Peace be upon you, Slave Lake. This is a greeting of God and his messengers.

Ramadan this year is expected to begin the evening of Monday, April 12. For Muslims, Ramadan is a time for reflection and spiritual rejuvenation. Ramadan Mubarak is the typical form of greeting during this month, which means blessed Ramadan.  

During this month, our Muslim community, alongside Muslims from around the world, fast from dawn to sunset. Congregational nightly prayers, keeping in mind the restrictions, are performed at the local masjed (mosque) are called Taraweeh, which mean rest and relaxation. God mentioned in the Quran that the goal of the Month of Ramadan is to be more God-conscious. God-consciousness has to be translated into every capacity of our lives, be it our relationship with our families, neighbours, in our workspace, the list just goes on. We want to practice self-discipline, self-control, sacrifice, and have empathy for those who are less fortunate, and encourage actions of generosity.  It has been over a year since the start of COVID-19. This Ramadan we want to shed light on mental health. The big question is can people who are close to God suffer from depression? The answer is yes.

Being depressed does not mean lacking faith. Depression is a common mental health illness. It is well defined and tested by those who have authority in that field. It can be caused by the imbalance of chemicals in the body. We must reach out to the professionals for help and help those around us who need the experts for guidance. So, for those of us around family members who are suffering silently, remember that being close to your Creator and being spiritually devout is only half of the equation. The other half of the acts of worship are found in our relationship with the creations.

For example, Prophet Muhammed, peace be upon him, said, “Smiling in your brother’s face is an act of charity.” He also said, “To put a morsel of food into your wife’s mouth is an act of charity.” Another example is when the Archangel Gabriel kept recommending treating neighbours well until Prophet Muhammed (PBUH) thought that he would tell him to make the neighbours his heirs.
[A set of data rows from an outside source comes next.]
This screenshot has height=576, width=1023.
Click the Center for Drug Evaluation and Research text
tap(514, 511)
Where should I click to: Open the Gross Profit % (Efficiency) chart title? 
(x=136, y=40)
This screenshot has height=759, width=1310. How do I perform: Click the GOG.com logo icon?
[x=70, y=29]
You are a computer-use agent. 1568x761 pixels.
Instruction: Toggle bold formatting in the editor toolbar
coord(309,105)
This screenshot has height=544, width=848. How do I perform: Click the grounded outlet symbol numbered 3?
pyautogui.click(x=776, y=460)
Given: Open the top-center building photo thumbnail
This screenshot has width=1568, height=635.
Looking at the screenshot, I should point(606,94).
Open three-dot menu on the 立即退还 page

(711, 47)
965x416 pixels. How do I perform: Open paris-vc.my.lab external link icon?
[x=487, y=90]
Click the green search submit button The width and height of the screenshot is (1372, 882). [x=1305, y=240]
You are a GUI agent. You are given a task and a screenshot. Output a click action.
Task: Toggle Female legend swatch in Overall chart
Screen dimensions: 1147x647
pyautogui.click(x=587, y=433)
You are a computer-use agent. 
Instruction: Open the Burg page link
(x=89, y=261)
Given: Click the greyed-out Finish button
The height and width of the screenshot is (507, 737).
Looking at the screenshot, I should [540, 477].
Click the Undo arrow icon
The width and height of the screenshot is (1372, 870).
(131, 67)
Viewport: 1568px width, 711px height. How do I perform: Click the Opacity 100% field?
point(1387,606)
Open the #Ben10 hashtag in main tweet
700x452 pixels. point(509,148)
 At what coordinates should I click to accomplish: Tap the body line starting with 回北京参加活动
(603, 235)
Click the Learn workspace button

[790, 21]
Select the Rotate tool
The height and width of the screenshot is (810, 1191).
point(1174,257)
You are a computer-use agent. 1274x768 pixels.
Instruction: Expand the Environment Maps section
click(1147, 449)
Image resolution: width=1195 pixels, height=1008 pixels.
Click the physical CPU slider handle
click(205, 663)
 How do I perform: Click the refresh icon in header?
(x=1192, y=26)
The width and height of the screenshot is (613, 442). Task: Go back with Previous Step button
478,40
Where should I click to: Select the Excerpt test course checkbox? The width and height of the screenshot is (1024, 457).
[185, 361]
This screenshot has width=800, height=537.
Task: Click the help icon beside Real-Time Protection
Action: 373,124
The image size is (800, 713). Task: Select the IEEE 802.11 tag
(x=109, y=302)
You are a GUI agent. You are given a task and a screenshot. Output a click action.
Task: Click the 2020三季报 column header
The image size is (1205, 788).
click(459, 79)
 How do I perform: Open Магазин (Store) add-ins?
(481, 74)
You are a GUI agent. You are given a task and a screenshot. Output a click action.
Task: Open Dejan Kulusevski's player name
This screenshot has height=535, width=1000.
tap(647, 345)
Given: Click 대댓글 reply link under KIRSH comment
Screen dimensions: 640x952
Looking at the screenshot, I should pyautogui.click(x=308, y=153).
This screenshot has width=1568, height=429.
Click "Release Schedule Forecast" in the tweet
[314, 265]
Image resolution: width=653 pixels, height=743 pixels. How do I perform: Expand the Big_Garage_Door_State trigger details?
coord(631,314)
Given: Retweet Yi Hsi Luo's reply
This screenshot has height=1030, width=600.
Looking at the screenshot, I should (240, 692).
So let us be the positive light of hope for those going through difficulties around us.  
With COVID-19 things have changed a little bit. However, I encourage folks to think outside the box in doing their best to reach out to their family, friends and relatives. Connect to neighbours and build bridges. Limited outside gathering is permissible so call a friend and go for a walk, make a meal and drop it off for a loved one and share a smile.  

Additionally, we can’t forget that there are people in our community that are struggling to make ends meet. Soon our community will be putting multiple drop off boxes to gather non-perishable items and personal hygiene items for our local food bank, the Friendship Centre.  

The difficult time we are going through taught us not to take things for granted but rather be thankful for the things we are granted.